「馳せる」とは?意味や使い方を例文を含めてご紹介

「馳せる」は、「思いを馳せる」「名を馳せる」などの使い方が広く知られているかもしれません。文学作品などの詩的な表現で見かけることも多いでしょう。この記事では、「馳せる」の意味や使い方をについて、例文や類語を交えて紹介します。

目次

  1. 「馳せる」の意味
  2. 「馳せる」の使い方
  3. 「馳せる」の類語

「馳せる」の意味

「馳せる」(は-せる)は下一段活用の動詞で、3つの意味があります。

  1. 馬などを速く走らせる、急いで駆けつける
  2. 遠くのことに思いを巡らせる
  3. 広く知らしめる

「馳」は部首の馬へんに「チ」という音の「也」からなる形声文字で、馬を走らせる様子を表しています。

「馳せる」の使い方

1.走らせる・駆けつける

「馳せる」は、昔は馬や馬車を速く走らせることでしたが、現在は車などの乗り物にも使えます。「馬を馳せる」「車を馳せる」のような使い方です。

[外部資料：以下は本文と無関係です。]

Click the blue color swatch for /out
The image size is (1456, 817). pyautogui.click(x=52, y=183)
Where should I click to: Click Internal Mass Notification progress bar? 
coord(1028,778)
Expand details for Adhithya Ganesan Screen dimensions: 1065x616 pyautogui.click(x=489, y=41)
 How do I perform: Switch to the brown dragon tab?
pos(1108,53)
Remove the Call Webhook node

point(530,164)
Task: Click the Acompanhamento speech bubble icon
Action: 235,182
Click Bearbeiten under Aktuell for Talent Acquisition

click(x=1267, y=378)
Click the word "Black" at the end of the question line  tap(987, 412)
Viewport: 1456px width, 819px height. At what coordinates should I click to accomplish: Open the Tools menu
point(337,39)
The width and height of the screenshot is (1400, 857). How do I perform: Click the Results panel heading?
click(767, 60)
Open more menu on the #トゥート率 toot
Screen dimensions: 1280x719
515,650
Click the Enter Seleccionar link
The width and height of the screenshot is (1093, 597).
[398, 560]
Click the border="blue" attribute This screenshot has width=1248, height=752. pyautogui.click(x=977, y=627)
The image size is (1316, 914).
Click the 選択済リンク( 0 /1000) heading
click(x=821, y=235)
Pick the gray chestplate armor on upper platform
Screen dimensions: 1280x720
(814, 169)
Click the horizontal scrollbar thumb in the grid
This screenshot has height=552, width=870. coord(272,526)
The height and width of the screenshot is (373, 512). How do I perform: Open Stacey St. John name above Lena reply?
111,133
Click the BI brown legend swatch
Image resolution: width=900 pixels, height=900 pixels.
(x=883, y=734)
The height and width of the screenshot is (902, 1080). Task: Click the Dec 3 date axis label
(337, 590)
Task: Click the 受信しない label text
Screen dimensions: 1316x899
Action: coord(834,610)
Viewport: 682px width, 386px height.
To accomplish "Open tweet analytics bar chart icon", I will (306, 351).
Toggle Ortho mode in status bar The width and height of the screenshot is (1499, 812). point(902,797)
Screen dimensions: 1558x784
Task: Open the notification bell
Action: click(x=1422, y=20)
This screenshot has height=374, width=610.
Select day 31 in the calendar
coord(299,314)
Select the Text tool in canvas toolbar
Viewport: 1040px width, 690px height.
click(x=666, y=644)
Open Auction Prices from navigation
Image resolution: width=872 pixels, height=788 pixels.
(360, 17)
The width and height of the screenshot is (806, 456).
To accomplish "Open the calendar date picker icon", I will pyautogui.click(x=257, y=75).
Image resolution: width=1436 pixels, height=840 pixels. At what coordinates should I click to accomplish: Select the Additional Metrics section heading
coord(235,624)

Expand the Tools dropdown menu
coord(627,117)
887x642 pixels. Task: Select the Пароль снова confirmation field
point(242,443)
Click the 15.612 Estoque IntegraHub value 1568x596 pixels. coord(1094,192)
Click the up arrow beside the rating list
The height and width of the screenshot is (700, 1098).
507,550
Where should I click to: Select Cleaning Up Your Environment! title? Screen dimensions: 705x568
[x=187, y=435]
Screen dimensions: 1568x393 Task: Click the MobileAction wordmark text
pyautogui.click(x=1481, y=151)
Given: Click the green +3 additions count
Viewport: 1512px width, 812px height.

自らが走って行く、急いで駆けつける様子も表すことができます。古風な言い回しですが、「馳せ参じる」(目上の方のもとへ、急いで参上する)というように使えます。

【例文】

  • 馬を馳せて、戦場に向かった。
  • 新幹線に間に合うように、車を馳せる。
  • 主君の呼びかけに応じ馳せ参じた。

2.遠くのことに思いを巡らせる

「気持ちを遠くまで至らせる」という意味における代表的な使い方は、「思いを馳せる」でしょう。「遠くに感じる」存在や物事に、意識が強く向かう様子が感じられますね。物理的に離れている場所だけでなく、過去や未来なども対象です。

【例文】

  • 生まれ故郷に思いを馳せ、懐かしい気持ちになる。
  • 青い地球を見てみたいと、宇宙に行く夢を馳せる。
  • 亡き祖母に思いを馳せ、涙がにじんだ。

3.広く知らしめる

人物の名前などが広く知れ渡る様子も、「馳せる」で表現できます。大きなことを行って世間の耳目を集め、広く素早く、すみずみまで知られるようなイメージです。「名を馳せる」などの使い方が一般的です。

【例文】

  • 新記録を打ち立てて、世界中にその名前を馳せる。
  • ノーベル文学賞を受賞して、国内外に名声を馳せる。
  • 盗人と悪名を馳せるねずみ小僧。

「馳せる」の類語

1.走らせる・駆けつける:疾駆

「疾駆」(しっく)は、馬や車などを速く走らせることです。人が速く走ることという意味でも使えます。「馳せる」と同じような意味合いですが、「急ぐ」ニュアンスは含まれていません。

【例文】

  • 短距離走の選手がトラックを疾駆する。
  • スポーツカーが急かされるように疾駆していく。

2.遠くのことに思いを巡らせる:思いを寄せる

「思いを寄せる」とは、自分の気持ちを向ける、心を傾けることです。特に「特定の人物(多くは異性)に好意の感情をいだく」という意で使われることが多いでしょう。前者のように幅広い意味でとらえた場合、「馳せる」と同じように用いることができます。

【例文】

  • 幼年時代を過ごした地に思いを寄せる。
  • 写真を見て、はるか昔に生きていた人へ思いを寄せる。

3.広く知らしめる:名を轟かせる

「名を轟かせる」(なをとどろかせる)とは、評判が幅広い地域まで広がること、一躍有名になることです。「轟く」には、大きな音が鳴り響くという意味があります。報道や口コミなどで声高に語られ、その名が響き渡るように広まることを例えています。

【例文】

  • 彼は世界的なコンクールで賞を得て天才と噂され、名を轟かせた。
  • SNSで名を轟かせ、フォロワーが爆発的に増えた。